Agency News
National Experts on Gender Responsivity Visit VADOC
November 22, 2019
As part of its continuing efforts to improve gender responsivity, the Virginia Department of Corrections recently hosted two nationally recognized experts on the development and implementation of gender-responsive and trauma-informed services for incarcerated women.
Dr. Stephanie Covington and Dr. Barbara Bloom are the co-directors of the Center for Gender and Justice in La Jolla, California.
They toured Virginia Correctional Center for Women, Fluvanna Correctional Center for Women, Central Virginia Correctional Unit, State Farm Work Center, and a women’s community residential program, Friends of Guest House. The pair observed and made suggestions that VADOC will take under consideration in its ongoing efforts to be more responsive to the needs of female offenders.
Dr. Covington and Dr. Bloom participated in several focus groups with both staff and incarcerated women to discuss the various barriers and challenges facing Virginia’s system including issues related to policies, programming, operations, health, and diet.
On their second day of visits, Dr. Covington and Dr. Bloom stepped into a Cognitive Therapeutic Community class at the Virginia Correctional Center for Women in Goochland and discovered that the VADOC facilitator and students were learning from “Beyond Trauma,” one of Dr. Covington’s curriculum courses.
On their last day, they stopped in Richmond to visit Almost Home Café to meet the incarcerated women who train there in food services.
This was a first visit for Dr. Covington and Dr. Bloom. “What’s important about our visit is that it shows Virginia is beginning to look specifically at the women in its system,” Dr. Covington said.
Dr. Bloom and Dr. Covington plan to return in February of 2020 to provide training to facility staff and executives.

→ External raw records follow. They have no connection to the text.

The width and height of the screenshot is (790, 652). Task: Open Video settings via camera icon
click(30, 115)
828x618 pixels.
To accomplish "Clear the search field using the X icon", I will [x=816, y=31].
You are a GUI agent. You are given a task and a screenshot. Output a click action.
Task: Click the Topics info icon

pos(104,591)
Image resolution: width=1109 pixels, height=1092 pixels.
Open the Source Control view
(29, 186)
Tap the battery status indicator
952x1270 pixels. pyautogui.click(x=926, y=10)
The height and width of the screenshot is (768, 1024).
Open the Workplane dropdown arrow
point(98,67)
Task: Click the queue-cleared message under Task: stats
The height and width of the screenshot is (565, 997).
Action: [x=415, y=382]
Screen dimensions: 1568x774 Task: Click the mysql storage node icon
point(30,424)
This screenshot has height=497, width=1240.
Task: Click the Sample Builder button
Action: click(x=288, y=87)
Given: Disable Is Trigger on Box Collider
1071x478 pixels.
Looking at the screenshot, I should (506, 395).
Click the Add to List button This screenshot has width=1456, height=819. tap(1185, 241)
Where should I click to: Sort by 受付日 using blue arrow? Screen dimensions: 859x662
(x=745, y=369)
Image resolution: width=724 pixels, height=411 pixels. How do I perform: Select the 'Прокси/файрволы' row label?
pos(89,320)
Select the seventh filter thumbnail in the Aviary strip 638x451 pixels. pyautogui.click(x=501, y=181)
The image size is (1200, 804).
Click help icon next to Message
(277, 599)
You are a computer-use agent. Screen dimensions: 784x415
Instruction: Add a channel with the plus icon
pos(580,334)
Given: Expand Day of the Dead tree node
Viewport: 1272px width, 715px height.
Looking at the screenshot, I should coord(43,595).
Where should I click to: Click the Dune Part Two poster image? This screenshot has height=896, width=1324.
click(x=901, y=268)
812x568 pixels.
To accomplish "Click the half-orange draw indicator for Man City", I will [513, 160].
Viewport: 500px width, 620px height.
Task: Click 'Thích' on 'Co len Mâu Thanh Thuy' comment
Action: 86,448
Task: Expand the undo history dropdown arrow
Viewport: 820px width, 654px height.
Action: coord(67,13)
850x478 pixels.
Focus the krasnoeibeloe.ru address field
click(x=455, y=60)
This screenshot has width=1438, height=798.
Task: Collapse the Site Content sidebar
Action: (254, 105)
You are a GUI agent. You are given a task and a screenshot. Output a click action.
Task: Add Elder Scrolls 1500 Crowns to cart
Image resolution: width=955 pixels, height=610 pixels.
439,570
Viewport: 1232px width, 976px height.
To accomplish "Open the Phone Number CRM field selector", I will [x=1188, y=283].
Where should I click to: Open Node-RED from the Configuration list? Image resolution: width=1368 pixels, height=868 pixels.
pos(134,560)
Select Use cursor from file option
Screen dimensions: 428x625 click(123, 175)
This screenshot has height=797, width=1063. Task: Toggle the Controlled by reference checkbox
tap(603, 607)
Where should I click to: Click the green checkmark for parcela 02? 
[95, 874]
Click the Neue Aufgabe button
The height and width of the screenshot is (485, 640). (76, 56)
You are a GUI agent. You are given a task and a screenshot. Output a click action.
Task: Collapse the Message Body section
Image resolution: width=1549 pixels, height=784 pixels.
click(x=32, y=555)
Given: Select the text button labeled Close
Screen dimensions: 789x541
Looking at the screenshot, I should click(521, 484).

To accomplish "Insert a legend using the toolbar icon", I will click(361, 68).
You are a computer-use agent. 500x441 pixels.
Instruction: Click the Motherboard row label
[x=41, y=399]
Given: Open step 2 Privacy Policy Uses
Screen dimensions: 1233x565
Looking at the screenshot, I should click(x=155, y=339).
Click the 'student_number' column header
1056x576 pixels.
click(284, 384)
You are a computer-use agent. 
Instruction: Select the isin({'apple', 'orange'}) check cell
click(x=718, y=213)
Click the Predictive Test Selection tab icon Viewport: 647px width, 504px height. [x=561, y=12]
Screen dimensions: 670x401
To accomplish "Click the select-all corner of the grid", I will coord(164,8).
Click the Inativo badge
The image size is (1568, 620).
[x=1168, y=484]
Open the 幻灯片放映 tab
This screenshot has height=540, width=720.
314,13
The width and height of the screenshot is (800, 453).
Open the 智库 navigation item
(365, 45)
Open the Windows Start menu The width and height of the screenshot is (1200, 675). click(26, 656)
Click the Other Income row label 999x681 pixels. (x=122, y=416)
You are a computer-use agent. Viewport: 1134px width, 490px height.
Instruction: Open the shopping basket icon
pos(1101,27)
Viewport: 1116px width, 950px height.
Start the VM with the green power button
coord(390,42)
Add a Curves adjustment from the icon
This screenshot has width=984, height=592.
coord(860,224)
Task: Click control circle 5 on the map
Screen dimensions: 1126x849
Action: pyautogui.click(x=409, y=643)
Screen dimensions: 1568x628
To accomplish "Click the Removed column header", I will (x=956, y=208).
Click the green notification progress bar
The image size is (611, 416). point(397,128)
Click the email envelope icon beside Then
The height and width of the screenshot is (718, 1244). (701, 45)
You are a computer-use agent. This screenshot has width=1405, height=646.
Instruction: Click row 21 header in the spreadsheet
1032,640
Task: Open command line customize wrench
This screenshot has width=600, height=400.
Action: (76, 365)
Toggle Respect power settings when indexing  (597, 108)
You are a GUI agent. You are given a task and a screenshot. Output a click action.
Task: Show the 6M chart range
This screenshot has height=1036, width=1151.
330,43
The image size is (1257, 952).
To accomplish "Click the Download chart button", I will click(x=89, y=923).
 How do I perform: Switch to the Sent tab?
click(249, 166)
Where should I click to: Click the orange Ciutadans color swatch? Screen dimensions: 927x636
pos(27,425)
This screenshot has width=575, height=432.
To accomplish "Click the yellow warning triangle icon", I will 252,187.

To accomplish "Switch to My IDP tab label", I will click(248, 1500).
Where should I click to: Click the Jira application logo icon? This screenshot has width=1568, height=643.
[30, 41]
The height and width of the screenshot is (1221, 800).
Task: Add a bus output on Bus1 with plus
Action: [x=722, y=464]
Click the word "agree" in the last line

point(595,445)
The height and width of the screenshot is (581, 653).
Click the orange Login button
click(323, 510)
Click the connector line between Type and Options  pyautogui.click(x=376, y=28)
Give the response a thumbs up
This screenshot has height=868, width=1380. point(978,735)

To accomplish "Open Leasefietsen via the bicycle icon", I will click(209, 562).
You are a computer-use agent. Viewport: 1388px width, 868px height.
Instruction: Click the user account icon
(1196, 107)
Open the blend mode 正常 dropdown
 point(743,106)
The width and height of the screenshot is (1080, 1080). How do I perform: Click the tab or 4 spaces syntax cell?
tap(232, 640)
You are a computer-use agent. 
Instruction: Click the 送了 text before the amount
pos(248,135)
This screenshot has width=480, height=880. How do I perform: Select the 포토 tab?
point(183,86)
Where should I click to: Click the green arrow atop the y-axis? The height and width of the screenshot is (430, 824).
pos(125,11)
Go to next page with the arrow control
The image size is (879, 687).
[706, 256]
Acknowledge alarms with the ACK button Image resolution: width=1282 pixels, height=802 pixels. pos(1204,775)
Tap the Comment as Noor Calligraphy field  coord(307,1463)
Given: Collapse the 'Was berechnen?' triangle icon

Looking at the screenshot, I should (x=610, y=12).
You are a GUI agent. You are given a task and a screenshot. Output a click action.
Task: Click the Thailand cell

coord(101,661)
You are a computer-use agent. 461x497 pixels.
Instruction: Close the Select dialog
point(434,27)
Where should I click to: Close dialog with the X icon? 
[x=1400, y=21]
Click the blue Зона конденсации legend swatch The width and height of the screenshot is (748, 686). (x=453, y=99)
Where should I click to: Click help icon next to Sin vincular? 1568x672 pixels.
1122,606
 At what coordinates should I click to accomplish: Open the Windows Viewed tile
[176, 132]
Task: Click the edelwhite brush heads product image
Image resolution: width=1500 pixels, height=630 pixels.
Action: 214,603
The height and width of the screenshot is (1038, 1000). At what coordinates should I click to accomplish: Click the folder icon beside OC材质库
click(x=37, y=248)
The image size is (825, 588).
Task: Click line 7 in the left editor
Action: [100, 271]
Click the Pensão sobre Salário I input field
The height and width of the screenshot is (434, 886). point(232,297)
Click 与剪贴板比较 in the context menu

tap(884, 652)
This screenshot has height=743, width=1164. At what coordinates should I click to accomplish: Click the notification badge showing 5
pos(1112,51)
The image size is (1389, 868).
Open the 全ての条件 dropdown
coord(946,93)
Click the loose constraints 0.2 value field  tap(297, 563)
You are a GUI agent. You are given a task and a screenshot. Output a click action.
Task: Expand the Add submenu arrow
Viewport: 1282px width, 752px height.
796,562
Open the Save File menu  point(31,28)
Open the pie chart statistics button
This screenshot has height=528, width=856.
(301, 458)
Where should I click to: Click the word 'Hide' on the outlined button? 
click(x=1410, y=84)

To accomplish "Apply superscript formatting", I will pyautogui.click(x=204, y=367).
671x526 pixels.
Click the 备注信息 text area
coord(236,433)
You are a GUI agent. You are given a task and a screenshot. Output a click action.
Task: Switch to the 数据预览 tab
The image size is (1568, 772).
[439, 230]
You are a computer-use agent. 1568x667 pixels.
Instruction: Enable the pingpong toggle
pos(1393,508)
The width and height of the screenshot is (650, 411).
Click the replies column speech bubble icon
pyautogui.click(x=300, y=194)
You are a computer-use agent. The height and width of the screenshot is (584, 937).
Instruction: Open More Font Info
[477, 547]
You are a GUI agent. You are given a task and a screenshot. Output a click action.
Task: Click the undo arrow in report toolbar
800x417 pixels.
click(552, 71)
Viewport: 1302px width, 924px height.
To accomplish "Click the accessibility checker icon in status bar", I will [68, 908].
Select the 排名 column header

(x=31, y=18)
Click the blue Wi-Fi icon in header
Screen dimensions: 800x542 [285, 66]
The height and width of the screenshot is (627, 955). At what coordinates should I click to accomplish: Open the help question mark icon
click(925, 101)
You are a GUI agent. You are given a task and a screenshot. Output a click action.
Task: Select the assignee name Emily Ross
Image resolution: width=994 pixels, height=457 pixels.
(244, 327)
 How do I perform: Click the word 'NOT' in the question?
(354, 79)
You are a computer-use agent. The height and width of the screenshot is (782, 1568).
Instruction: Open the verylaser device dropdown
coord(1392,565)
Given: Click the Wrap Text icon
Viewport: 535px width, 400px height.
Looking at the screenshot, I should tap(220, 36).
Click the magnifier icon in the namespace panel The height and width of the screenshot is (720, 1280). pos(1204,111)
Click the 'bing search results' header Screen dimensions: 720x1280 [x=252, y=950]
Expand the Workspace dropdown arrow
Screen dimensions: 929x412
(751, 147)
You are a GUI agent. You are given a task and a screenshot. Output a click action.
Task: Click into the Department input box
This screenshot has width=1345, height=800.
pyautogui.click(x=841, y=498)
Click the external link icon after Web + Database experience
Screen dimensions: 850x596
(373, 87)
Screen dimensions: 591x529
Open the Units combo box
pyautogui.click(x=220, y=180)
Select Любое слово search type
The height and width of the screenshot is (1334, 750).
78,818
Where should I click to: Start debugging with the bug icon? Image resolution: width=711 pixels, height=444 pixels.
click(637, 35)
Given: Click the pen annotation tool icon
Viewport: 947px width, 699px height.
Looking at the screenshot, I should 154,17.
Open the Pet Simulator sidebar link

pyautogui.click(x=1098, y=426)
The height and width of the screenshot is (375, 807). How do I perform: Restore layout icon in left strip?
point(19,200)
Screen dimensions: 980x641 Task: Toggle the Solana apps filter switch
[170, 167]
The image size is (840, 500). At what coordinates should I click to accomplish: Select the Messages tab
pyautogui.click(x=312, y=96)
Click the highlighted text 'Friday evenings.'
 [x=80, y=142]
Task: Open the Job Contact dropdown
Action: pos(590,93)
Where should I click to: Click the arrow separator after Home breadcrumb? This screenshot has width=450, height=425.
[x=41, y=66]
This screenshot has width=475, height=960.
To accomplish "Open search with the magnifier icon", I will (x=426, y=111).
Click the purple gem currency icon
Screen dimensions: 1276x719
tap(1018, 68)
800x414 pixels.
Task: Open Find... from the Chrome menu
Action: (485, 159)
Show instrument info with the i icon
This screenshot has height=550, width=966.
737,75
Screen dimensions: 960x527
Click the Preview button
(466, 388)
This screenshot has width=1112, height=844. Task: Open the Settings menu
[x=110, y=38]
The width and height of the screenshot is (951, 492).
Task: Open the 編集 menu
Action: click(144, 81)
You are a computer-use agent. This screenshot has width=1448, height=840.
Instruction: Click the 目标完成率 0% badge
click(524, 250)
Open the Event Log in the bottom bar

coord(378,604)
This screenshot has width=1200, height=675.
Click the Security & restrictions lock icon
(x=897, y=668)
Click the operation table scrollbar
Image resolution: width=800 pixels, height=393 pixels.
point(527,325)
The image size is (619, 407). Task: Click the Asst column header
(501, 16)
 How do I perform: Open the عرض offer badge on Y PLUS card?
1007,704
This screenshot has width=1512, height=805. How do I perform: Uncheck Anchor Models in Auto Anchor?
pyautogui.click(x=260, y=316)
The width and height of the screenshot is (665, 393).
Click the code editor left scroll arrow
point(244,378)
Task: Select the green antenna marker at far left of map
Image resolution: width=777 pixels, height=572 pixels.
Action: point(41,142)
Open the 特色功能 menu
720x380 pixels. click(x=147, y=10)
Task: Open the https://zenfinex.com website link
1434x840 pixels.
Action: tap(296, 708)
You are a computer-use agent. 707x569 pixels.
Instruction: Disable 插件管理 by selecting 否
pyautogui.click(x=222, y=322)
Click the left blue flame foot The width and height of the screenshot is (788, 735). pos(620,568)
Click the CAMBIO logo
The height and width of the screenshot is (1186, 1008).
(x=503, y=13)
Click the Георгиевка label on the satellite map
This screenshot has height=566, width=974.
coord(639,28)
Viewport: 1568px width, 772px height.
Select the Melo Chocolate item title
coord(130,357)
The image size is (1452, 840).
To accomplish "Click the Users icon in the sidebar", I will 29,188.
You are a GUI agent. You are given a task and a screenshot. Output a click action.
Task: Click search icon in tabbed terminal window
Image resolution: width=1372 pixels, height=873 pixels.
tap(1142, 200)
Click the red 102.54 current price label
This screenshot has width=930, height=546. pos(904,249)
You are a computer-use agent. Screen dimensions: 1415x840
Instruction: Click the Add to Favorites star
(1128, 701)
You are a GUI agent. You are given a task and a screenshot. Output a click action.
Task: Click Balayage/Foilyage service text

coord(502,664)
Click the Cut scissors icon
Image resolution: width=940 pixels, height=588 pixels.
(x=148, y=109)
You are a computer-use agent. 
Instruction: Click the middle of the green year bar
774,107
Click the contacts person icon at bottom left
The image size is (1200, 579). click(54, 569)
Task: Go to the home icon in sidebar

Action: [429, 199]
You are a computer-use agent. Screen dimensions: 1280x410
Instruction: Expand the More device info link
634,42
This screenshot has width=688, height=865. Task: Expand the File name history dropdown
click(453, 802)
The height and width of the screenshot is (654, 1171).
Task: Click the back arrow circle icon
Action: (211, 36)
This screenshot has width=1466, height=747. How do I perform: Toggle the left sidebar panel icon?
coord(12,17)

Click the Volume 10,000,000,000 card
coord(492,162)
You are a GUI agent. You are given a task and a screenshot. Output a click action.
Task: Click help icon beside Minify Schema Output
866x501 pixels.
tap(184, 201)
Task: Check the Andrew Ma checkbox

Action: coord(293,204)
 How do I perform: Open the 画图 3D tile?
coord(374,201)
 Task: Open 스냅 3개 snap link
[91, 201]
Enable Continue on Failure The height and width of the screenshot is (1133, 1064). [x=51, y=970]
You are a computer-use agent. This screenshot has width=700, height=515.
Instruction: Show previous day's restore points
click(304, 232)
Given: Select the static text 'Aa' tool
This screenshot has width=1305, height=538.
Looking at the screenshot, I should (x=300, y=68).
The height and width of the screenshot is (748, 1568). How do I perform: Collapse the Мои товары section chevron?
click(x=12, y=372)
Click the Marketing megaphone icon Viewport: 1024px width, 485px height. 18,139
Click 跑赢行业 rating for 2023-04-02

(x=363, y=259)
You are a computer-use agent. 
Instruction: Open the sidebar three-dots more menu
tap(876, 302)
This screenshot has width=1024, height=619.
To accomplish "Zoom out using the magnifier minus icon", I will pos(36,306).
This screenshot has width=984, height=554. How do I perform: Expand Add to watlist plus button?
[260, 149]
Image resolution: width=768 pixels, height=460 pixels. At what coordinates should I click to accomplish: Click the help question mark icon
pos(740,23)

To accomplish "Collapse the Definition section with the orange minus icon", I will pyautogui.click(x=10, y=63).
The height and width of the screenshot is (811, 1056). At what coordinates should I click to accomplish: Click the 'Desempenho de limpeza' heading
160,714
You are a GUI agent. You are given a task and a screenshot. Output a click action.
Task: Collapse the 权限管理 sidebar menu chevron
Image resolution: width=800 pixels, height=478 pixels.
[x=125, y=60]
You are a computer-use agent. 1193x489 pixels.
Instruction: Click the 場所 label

Wendy Goodman in the Division of Programs, Education, and Reentry noted that “Being able to collaborate with two nationally-recognized experts in the field of gender-responsive/trauma-informed women’s correctional practices and women’s pathways to crime allows us as VADOC staff to challenge and expand our current ways of thinking in terms of how we provide programming and operational practices for the women in our custody and care.”